FOLLOWING THE SUCCESS of his band's debut album, Peter Pisano is temporarily living in San Diego, writing new material for the duo, Peter Wolf Crier. "There's an organ in the basement, a guitar in my room," he says. "I wake up in the morning and I write. It's kind of a scary thing—on days when you have nothing to say, you have nothing to do. It's also one of the most exciting periods of my life." It's certainly a change from Pisano's home in Minneapolis, where he wrote the band's debut, Inter-Be. "It's kind of been a fucking weird transition, 'cause I went from minus 15 degrees and two feet of snow to sun and fun."

Peter Wolf Crier came about after the dissolution of Pisano's previous band, the Wars of 1812, which had moved out of Milwaukee to make a go of it in Minneapolis. "When I moved out to Minneapolis, my former bass player [Mei-Ling Anderson] asked me to stop and see her friend Justin play. And that was when Justin Vernon released the Bon Iver record. So I saw that moving out. Then two days later, our band played a show with her boyfriend's band, and Brian [Moen, drummer for Peter Wolf Crier] was the drummer of that band. So before I even made it to Minneapolis I saw the first Bon Iver concert and Brian play for the first time. It was very storybook in that way."

The Bon Iver connection gives a point of reference for Peter Wolf Crier's folk-based sound, which bears a similar Midwestern chilliness and a wind-blown fragility. But Peter Wolf Crier—whose sound is created entirely by the duo of Pisano and Moen—also have a quickly beating pulse, an undercurrent of sultriness that tempers the songs' potential melancholy with classic, timeless pop.
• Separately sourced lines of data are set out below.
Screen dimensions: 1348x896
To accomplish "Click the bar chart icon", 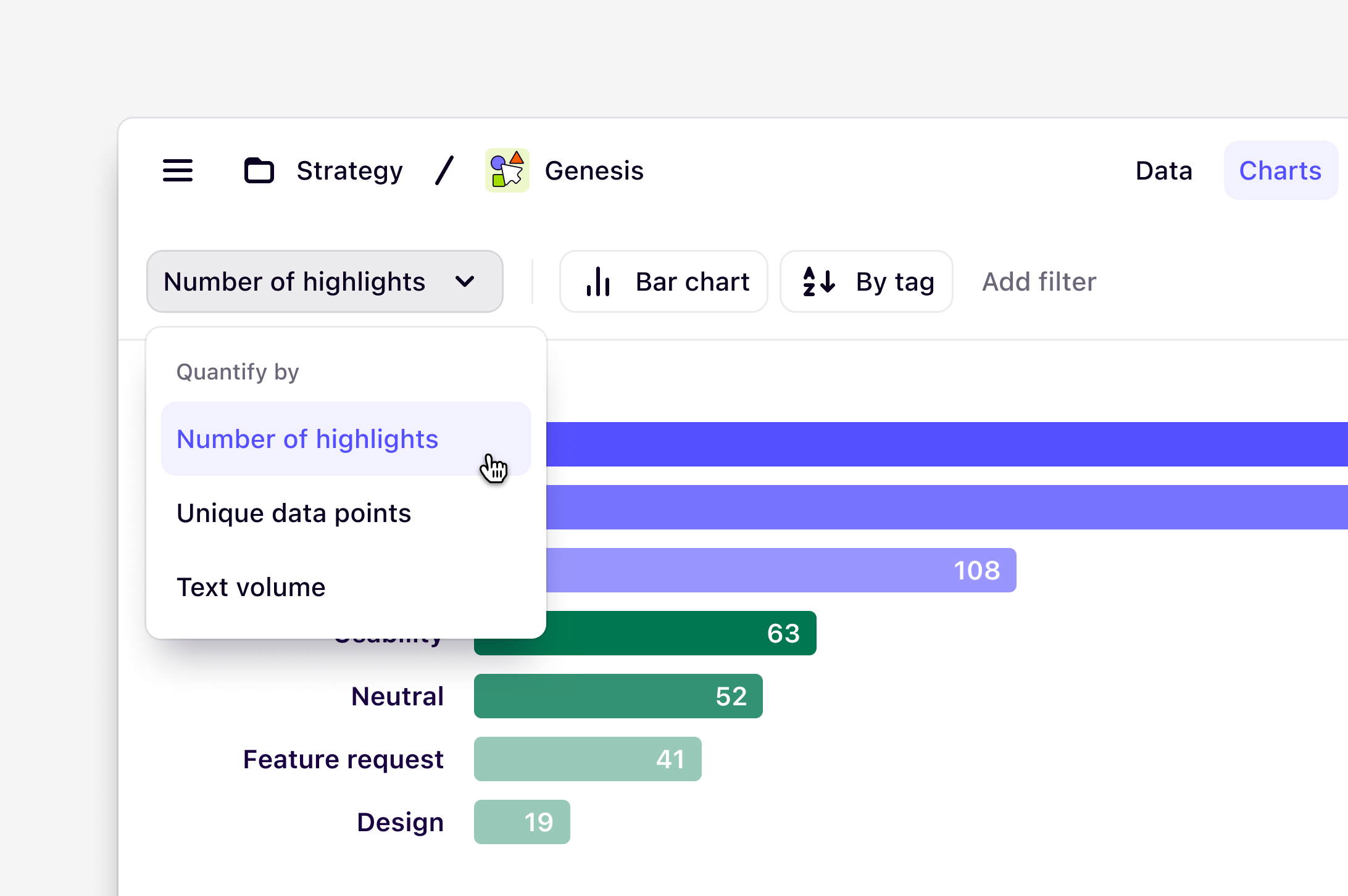I will point(598,282).
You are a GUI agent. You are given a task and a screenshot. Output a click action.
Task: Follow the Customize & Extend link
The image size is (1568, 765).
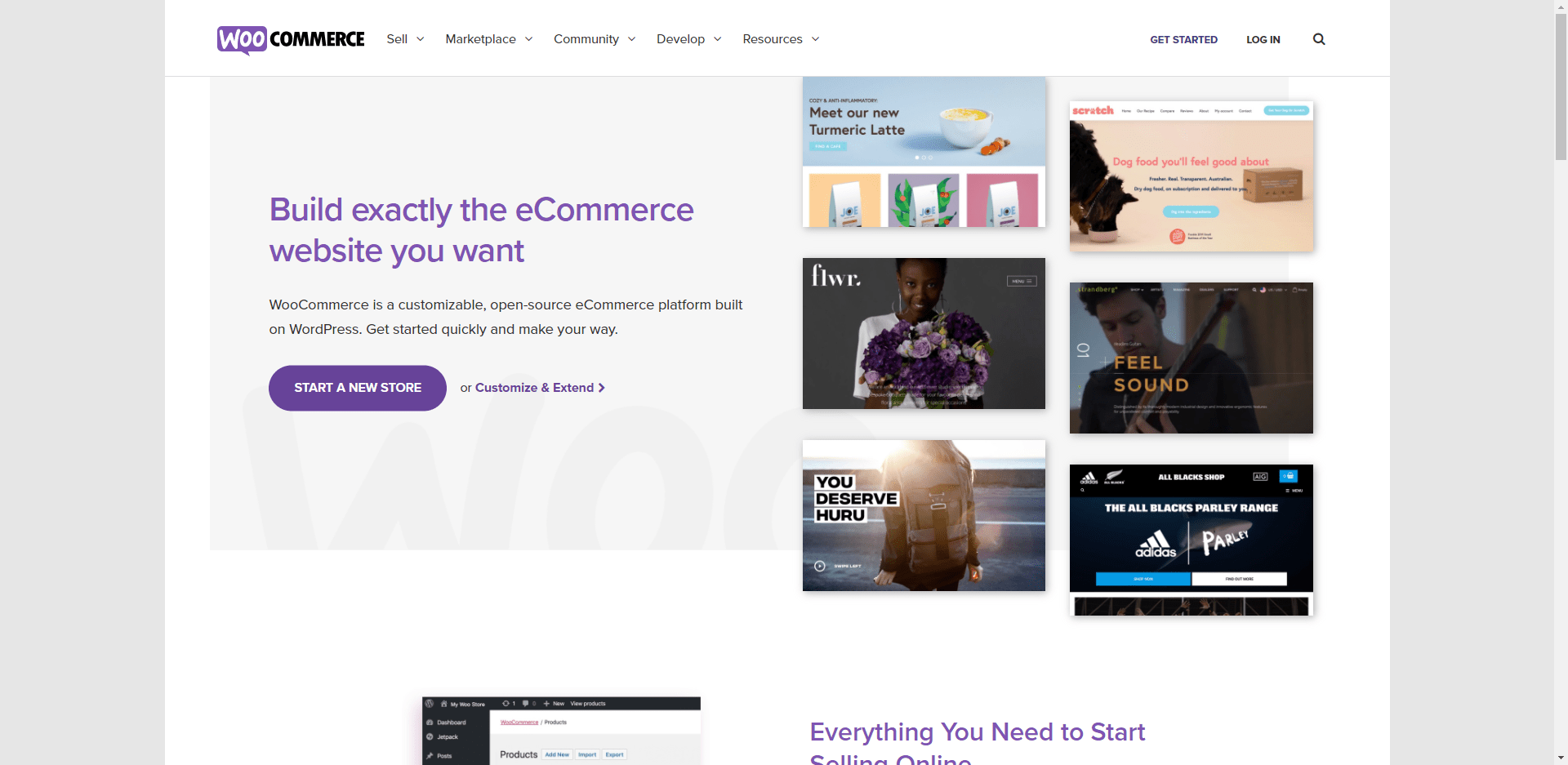534,388
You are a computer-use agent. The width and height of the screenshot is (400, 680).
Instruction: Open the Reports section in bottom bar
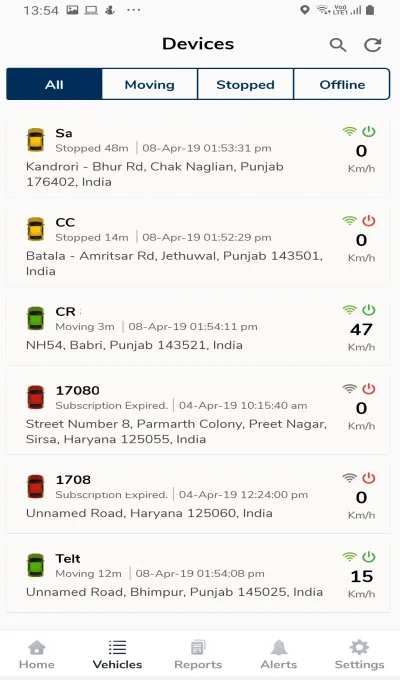click(198, 655)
"When I saw Brian play, there was just an energy to that band," remembers Pisano of that first encounter. "We played second and it was so fucking daunting. Every time after that—I probably saw Brian play with that band about eight times after that—and every time I'd watch this fucking guy drum, and it would just rip me apart. When I wrote the songs for [Inter-Be], I knew that I was trying to drum like this guy I just had seen drum. It literally dawned on me one day that I could just fucking call the guy up and ask him to drum on this record. I could just actually have him on here—the thing I'm trying to recreate. And that is why he's on that record. And that much hasn't changed."

Peter Wolf Crier is currently performing the arrangements of Inter-Be live as a duo, bringing a clarity and vitality to the songs. At this point, there's no plan to add any more musicians. "Getting to see two people brings this immediate focus to the arrangements, because it's like you can't hide in any of the movements," says Pisano. "When there are six people on stage you don't know how the sounds are being created all the time. But when you see two people fucking sweating their ass off to get every bit of melody into an arrangement, I feel like you don't take that for granted. There's something there that I would never want to get lost."